(Interface element records)
******************************
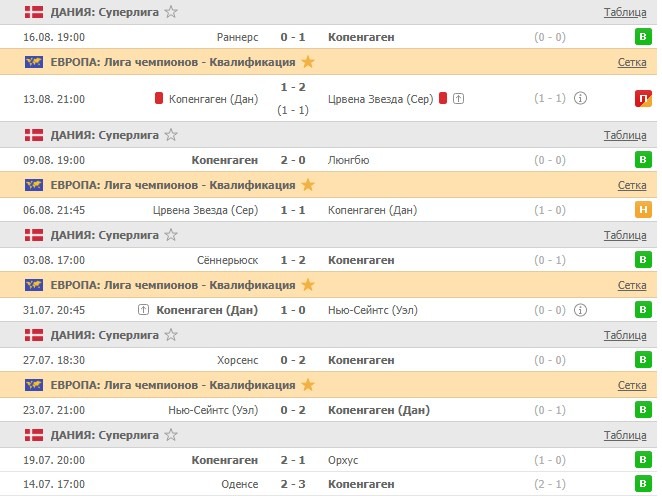Open ДАНИЯ: Суперлига header above Хорсенс match

click(104, 335)
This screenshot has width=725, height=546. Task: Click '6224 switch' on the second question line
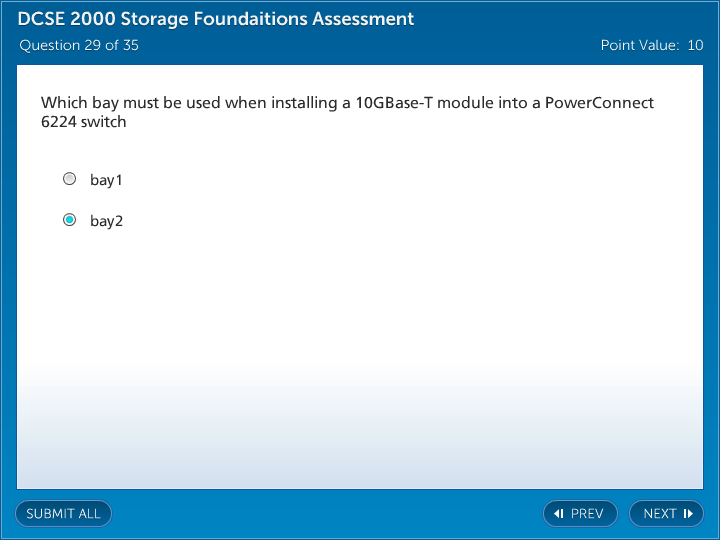tap(83, 123)
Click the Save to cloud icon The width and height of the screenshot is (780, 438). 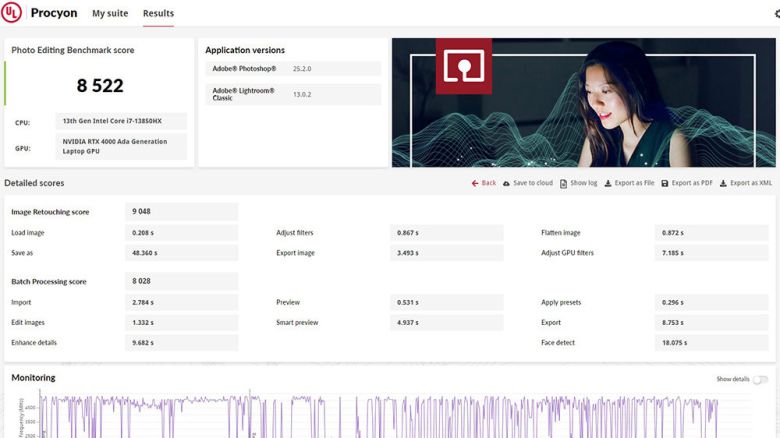pyautogui.click(x=506, y=183)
******************************
_GIVEN EXERCISE:_ Copy the stretch of the records from the beginning through the line containing "tap(83, 123)", without the pictures.

_TASK SOLUTION:_
Open ДАНИЯ: Суперлига header above Хорсенс match

click(104, 335)
This screenshot has width=725, height=546. Task: Click '6224 switch' on the second question line
tap(83, 123)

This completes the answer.